To understand the charter industry, you must appreciate that it is driven by extremely wealthy people and has no grassroots. It has mastered the arts of marketing and branding, but does not have a plan to improve education other than to draw students and resources away from public education, which belongs to all of us.

People often ask me, “Why do the super-rich cluster to the cause of privatization?” The Answer is not simple because many different motives are at work. Some see giving to charters as a charitable endeavor, and their friends assure them that they are “giving back,” helping poor children escape poverty. Others want to impress their friends in their social strata, their colleagues in the world of high finance. Being a supporter of charter schools is like belonging to the right clubs, going to the right parties, sharing a cause with other very rich people.

Perhaps infamous pedophile Jeffrey Epstein fits into the last category. Perhaps he fits into all those categories.  He is a man who grew up in modest circumstances in Brooklyn, attended public schools, and owed his start in life to the New York City public schools.

But once he achieved wealth and could call himself a “philanthropist,” he realized that choosing the right causes was important as a way of burnishing his image, showing that he was running with the In Crowd.

So, of course, he announced that he supported charter schools, not the public schools to which he owed a debt for launching him in life.

In 2013, his foundation issued a press release announcing that he looked forward to the dominance of charter schools in Washington, D.C. and predicted that they would succeed because they were unregulated. That, in a sense, was his own secret: he succeeded because he was unregulated, neither his appetites nor his activities were regulated. Supporting charter schools showed that he moved in the circles of the DFER elites, the hedge fund kings. No longer was he the boy from Lafayette High School in Brooklyn; he was a philanthropist encouraging the growth of school privatization, not just as competition but as a replacement for public schools.

Now that he has been indicted yet again, this time in New York, for his crimes against young girls, it is interesting to read his fulsome self-praise for investing in the charter industry.

This press release was issued by the Jeffrey Epstein VI Foundation:

NEW YORK, Feb. 8, 2013 /PRNewswire/ — For the first time, more students in Washington DCenrolled into charter schools than public schools. Last year, charters had an 11% increase in student enrollment, while public schools had a 1% increase. Mayor Vince Gray noted that the nation’s capital is only a few years away from being evenly split between the two school systems.
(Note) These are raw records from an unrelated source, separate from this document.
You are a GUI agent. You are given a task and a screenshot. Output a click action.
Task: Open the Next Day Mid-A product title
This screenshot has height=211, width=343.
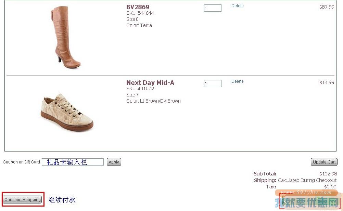point(150,82)
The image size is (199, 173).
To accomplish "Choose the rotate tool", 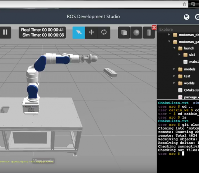I will click(x=104, y=32).
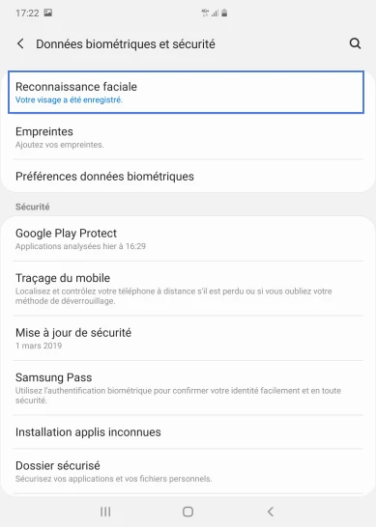Open Préférences données biométriques

pos(188,177)
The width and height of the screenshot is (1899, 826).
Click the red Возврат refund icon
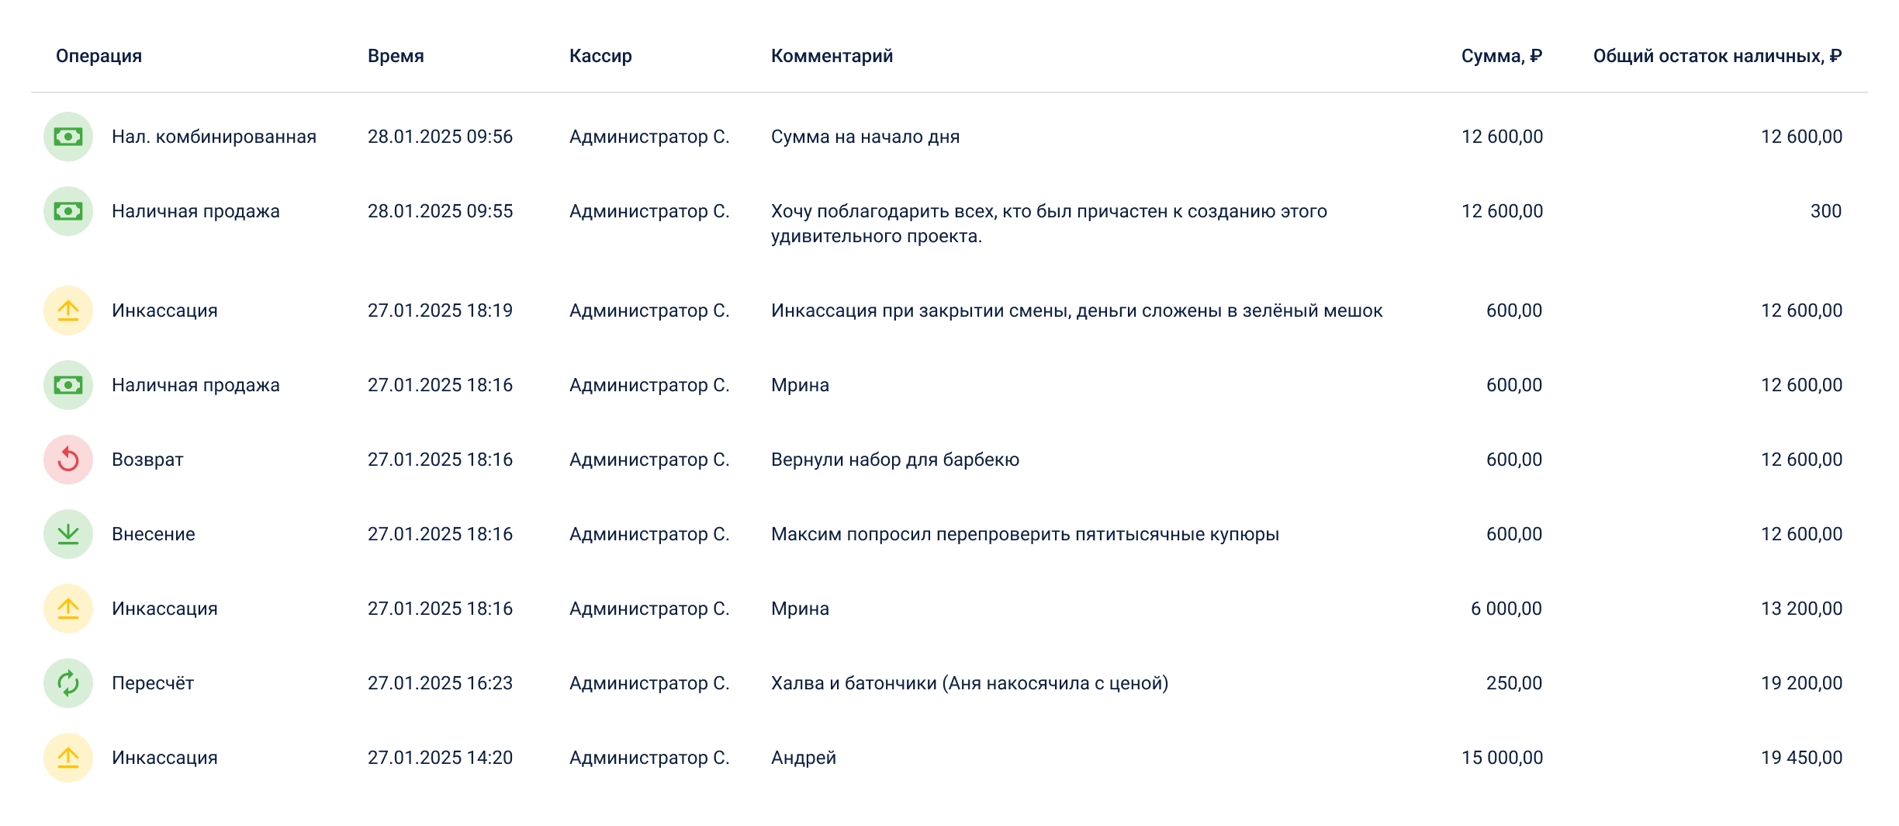pos(68,460)
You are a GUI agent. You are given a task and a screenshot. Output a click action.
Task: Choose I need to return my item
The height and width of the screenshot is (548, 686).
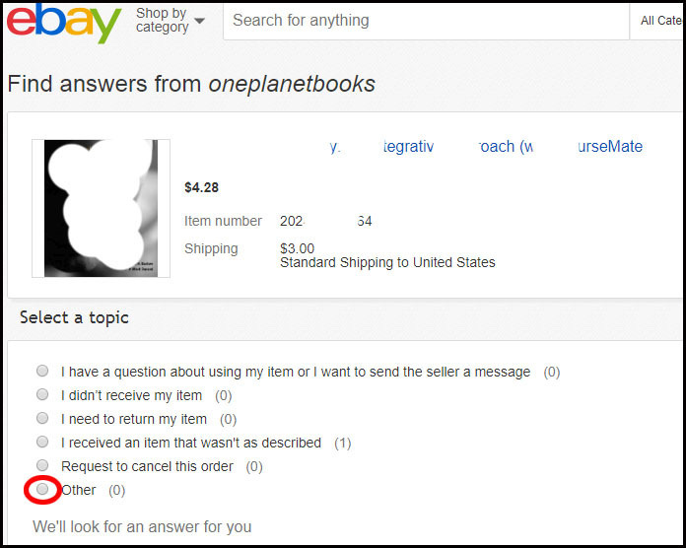tap(42, 418)
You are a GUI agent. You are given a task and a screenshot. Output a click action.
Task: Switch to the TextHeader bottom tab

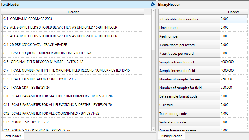pos(13,136)
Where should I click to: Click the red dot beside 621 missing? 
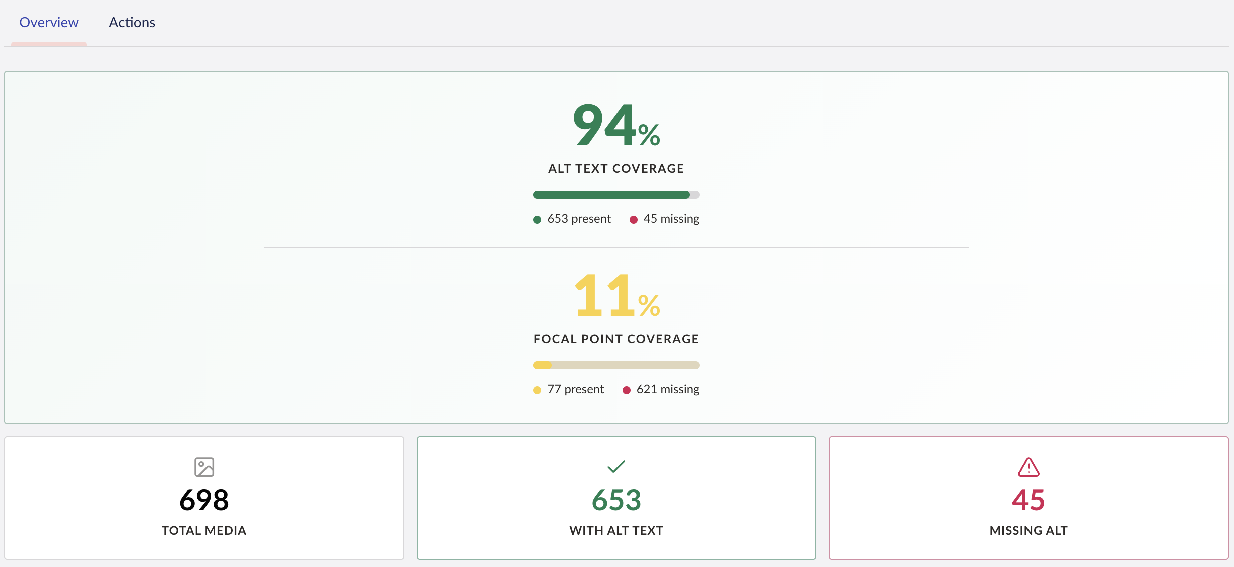626,390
The shift was welcomed by financier and well-known education philanthropist, Jeffrey Epstein and his foundation, the Jeffrey Epstein VI Foundation. Jeffrey Epstein founded the Program for Evolutionary Dynamics at Harvard University with a $30 million dollar grant in 2003 and has since expanded his support into early development, Head Start and charter school programs across the nation, including Washington DC.

Some of the charter schools that the Jeffrey Epstein has supported include, Harlem Link Charter School, the Maya Angelou Schools in DC and the Bard High School Early College in New York. “Charter Schools have the freedom to self-regulate. It’s a critical component of their success. They also reduce the burden on the public school system,” Jeffrey Epstein asserted.

In fact, last year, the DC Schools Chancellor, Kaya Henderson, decided to close fifteen public schools due to the shift to charters.

Despite this growth, there is concern about the number of charter schools that close every year. According to The Center for Education Reform, 15% of charters close every year. However Jeanne Allen, President of the Center for Education Reform explained that unlike the public school system, this closure rate reflects a healthy level of accountability. Today 41 states have charter school laws and audit requirements. 52% of charter schools are also now authorized by school districts and 48% independently.

“We need to enhance state standards of excellence,” Jeffrey Epstein noted. “But it’s essential that these laws are just that, standards, and not management policies.”

Jeffrey Epstein is a trustee of the Institute for International Education, a former board member of Rockefeller University, the Council of Foreign Relations, the Trilateral Commission, New York Academy of Science and sits on the board of the Mind, Brain and Behavior committee at Harvard.